Addition on 4 Jul 2010. I have just come back from a trip to Unst and whilst there did a circuit of the top site perimeter fence. It wasn’t possible to see right into the depression described above but there was enough on view to make it very unlikely that it was intended for the construction of a radome. The hole was too deep (over 6m below the surface on the HF200 dome side) and of course there were buildings above that height. Two concrete anchoring points could also be seen, one of which is shown in the picture below.

It is therefore likely that the site was intended for a communications mast or masts, though what for and whether or not anything was actually built is still a mystery to me.

Finally, although it doesn’t really belong, I have include what must have been one of the last photos of the TACAN site on Vallafield before the site was written off in the New Year 91/92 gales.


Sunday, 20 June 2010

The Domestic Site from the Air

The following pictures show a few shots of the Saxa Domestic Site from the Air. A couple of plans of the camp have also been included. I have tried to put them in chronological order but a certain amount of guesswork has been involved. I’m grateful to Bob Jenner who supplied some of the pictures.


Thursday, 17 June 2010

First Visit by AOC in C Strike Command – Oct 68

Strike Command was formed on the 1st April 1968 following the amalgamation of Bomber Command and Fighter Command. On 16 Oct 68 the first ever visit of the AOC in C took place. Air Marshal Sir Denis Spotswood’s RAF Pembroke was also the first aircraft to land on the new tarmac which had been recently laid at the Unst Airstrip. The visitor was met by the CO Sqn Ldr Jerrold (Jed) Le Cheminant (more usually known as “Chem”)
After a short tour around the Unit the AOC in C left 2 hours later. Sir Denis Spotswood was unusual in this period in reaching such high rank without attending Cranwell as a student. He went on to further promotion and was made Chief of Air Staff, becoming a Marshal of the Royal Air Force on his retirement. He died in 2001.


Thursday, 10 June 2010

Type 13

The Type 13 was designed during WWII and was introduced into service just before the end of the war. When RAF Saxa Vord was being planned it was envisaged that there would be up to 3 Type 13 Heightfinders and 3 separate sites were actually constructed to mount these radars. In the event only one Type 13 was installed.
It had a limited range compared to the Type 80 and was unable to operate in high winds but it was it was to be the only Height Finder for more than 20 years of Saxas operations. The Type 13 at Saxa was never to get a radome which made its wind limitations a frequent problem. The RAF must have purchased significant numbers of the various versions of this radar so that, unlike with some of the other radar equipment, spares seemed to be available fairly quickly. This was fortuitous as the Type 13 was damaged quite often by the elements.

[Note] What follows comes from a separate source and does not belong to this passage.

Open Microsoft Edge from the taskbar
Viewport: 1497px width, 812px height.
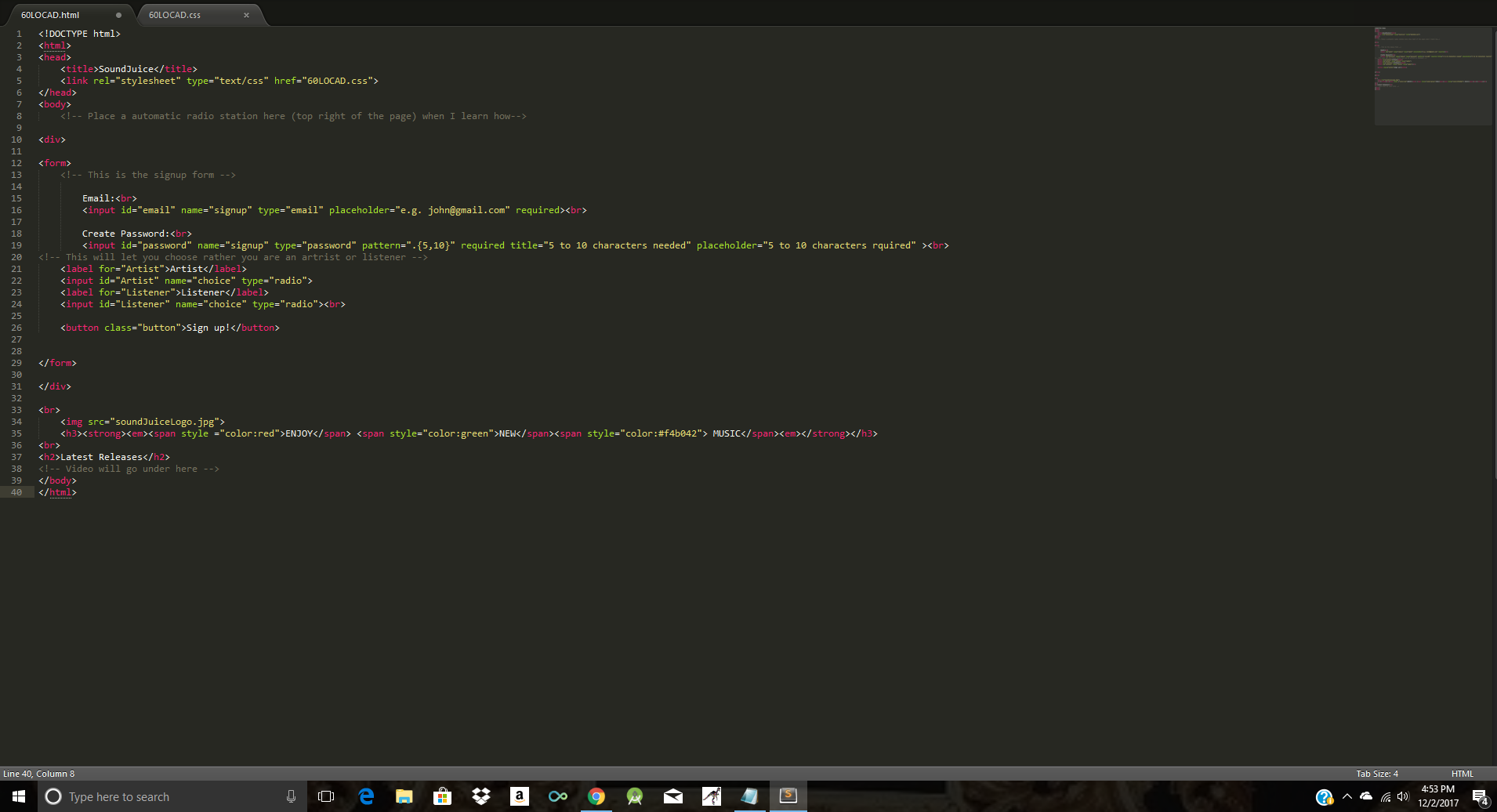(366, 796)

The first 4 photos show the Type 13 as I like to remember it (working). Left click on pictures to enlarge.
In the pictures below I have included 2 photos of the exterior of the building which was used as the Type 13 Workshop and 3 photos showing the interior in the days after the Type 13 had been dismantled. These pictures were taken in 1983/84 when the building was being shared by the Coastguard and the Civilian Aviation Authority. I have included these pictures because the building may have more significance than most of the Type 13 operators and engineers realise. The building was probably built in 1941 as a blockhouse for the CHL (Chain Home Low) Radar site which was located at Saxa during WWII (thanks to Bob Jenner for this information).
The final photos show the Type 13 at the end of its operational life just before decommissioning. These pictures were taken just after the radar was damaged by high winds on on 16 Sep 78.